** Work instruction **
In the records below, find the line holding "Task: Click the magnet snap-to-path icon"; copy it and every line after it to the end, omitting all images.

(Saved entries)
- - - - -

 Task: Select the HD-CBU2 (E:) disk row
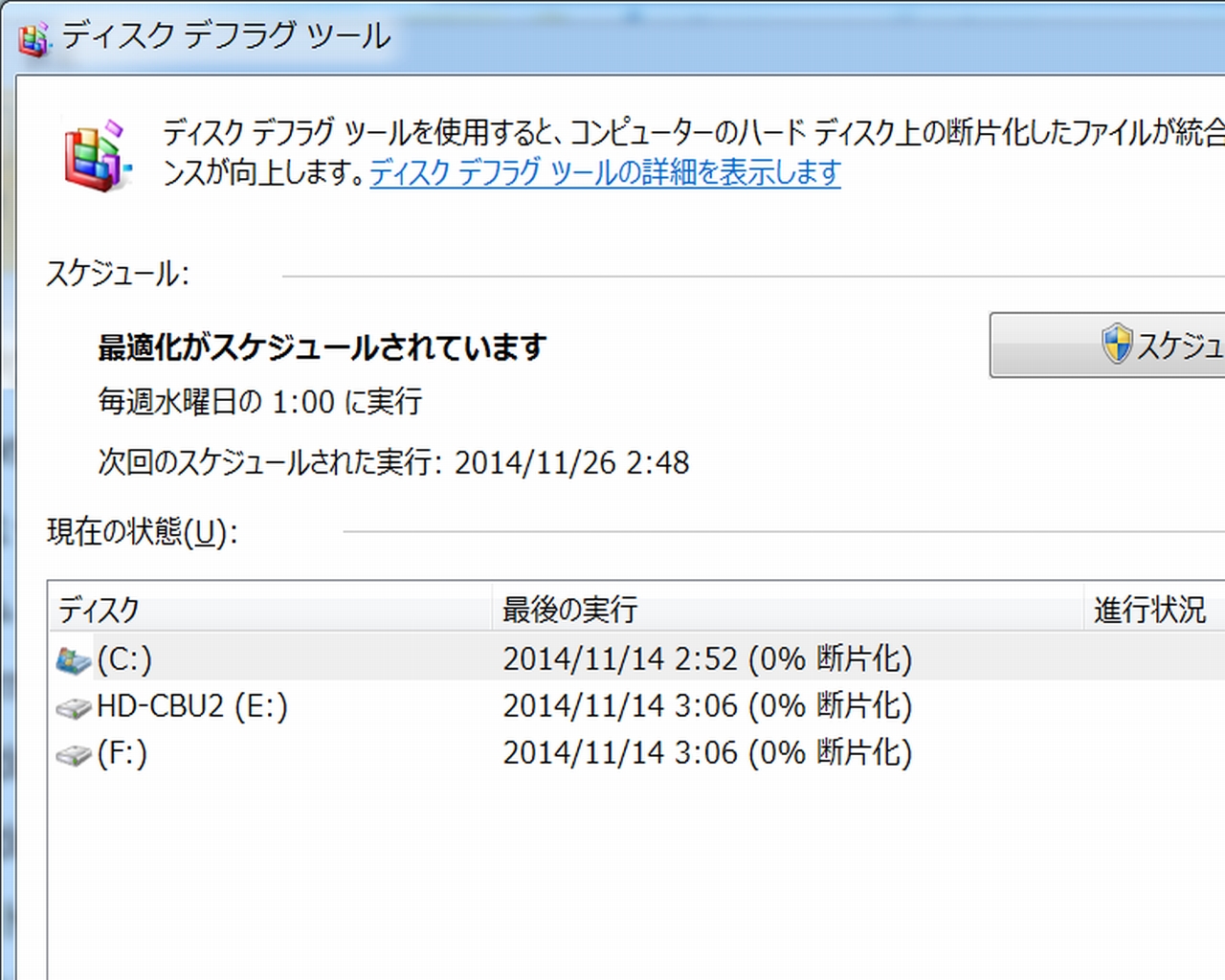(636, 706)
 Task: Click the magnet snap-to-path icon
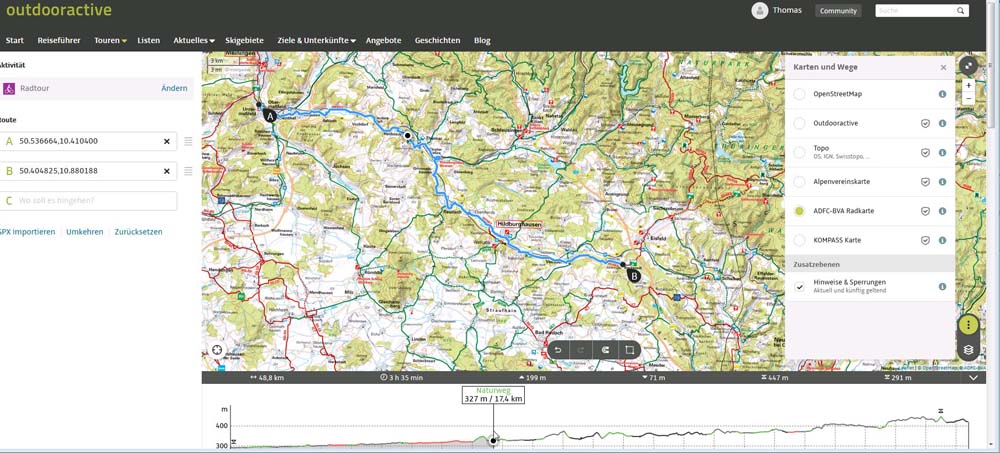(605, 350)
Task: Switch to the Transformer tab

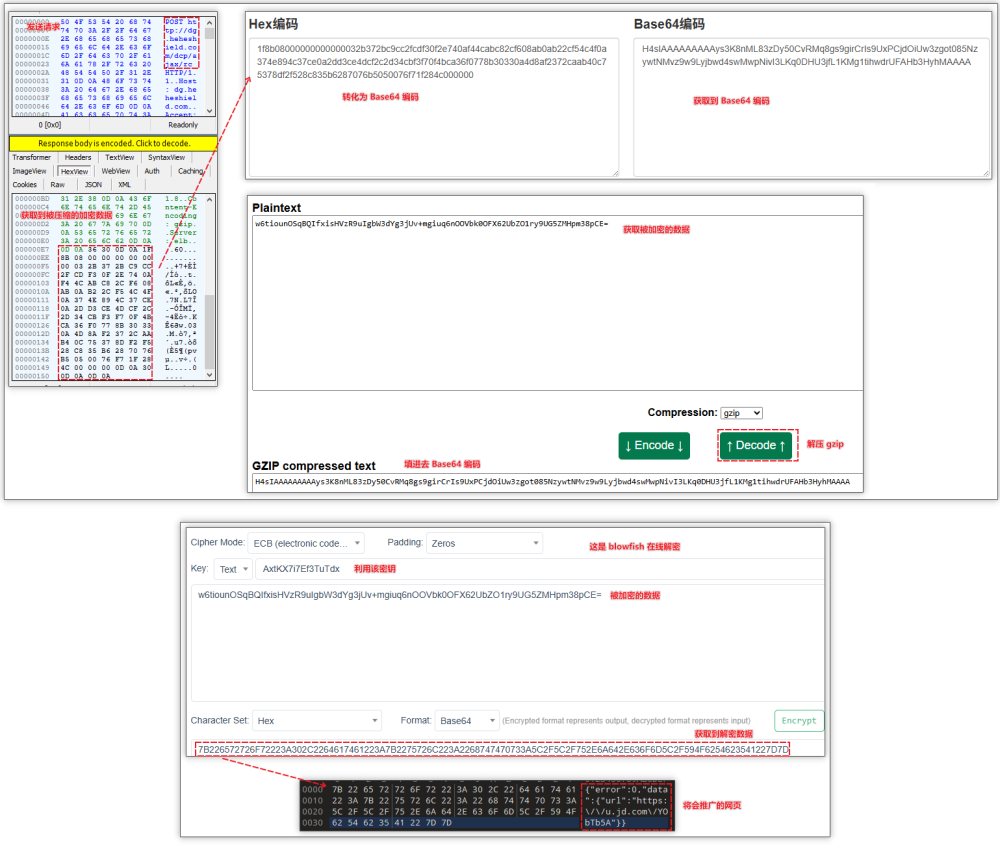Action: (32, 158)
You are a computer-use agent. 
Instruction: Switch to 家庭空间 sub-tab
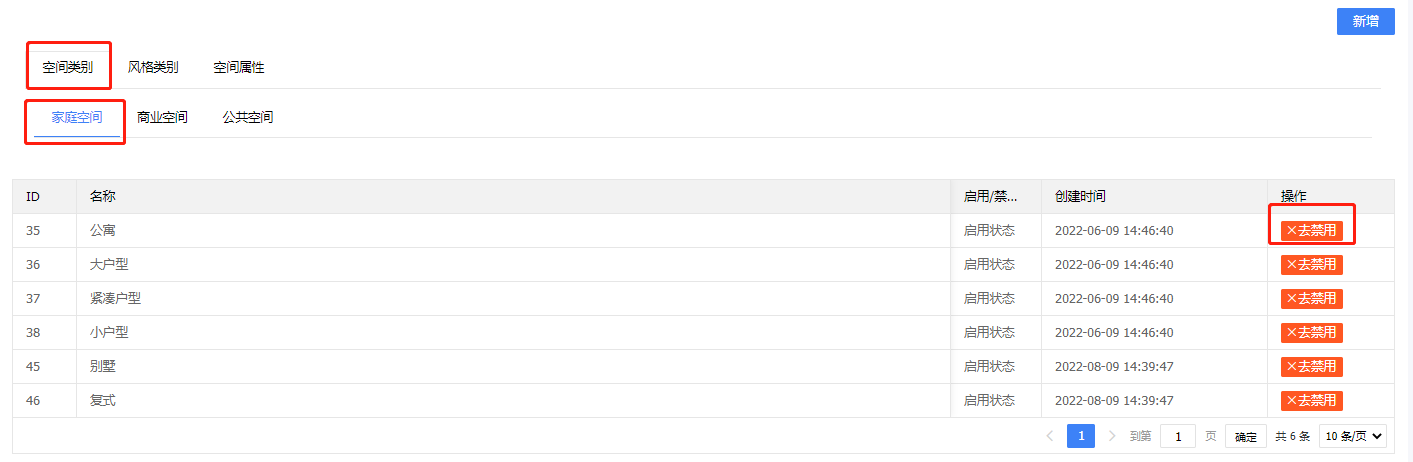77,117
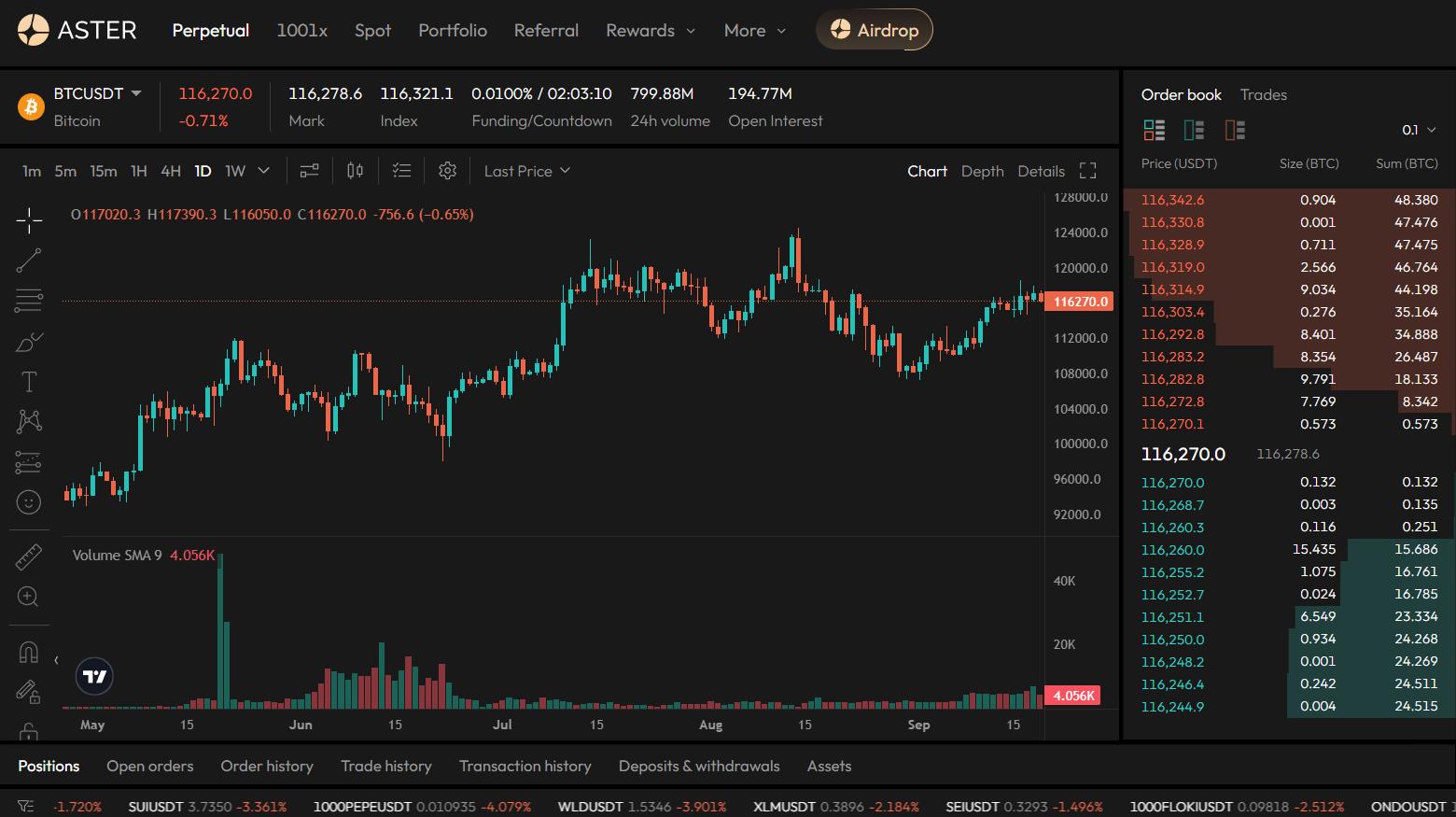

- - - - -

** Output for this task **
 Task: Click the magnet snap-to-path icon
(605, 350)
Task: Switch to the Transformer tab

Action: (32, 158)
You are a computer-use agent. 
Instruction: Switch to 家庭空间 sub-tab
77,117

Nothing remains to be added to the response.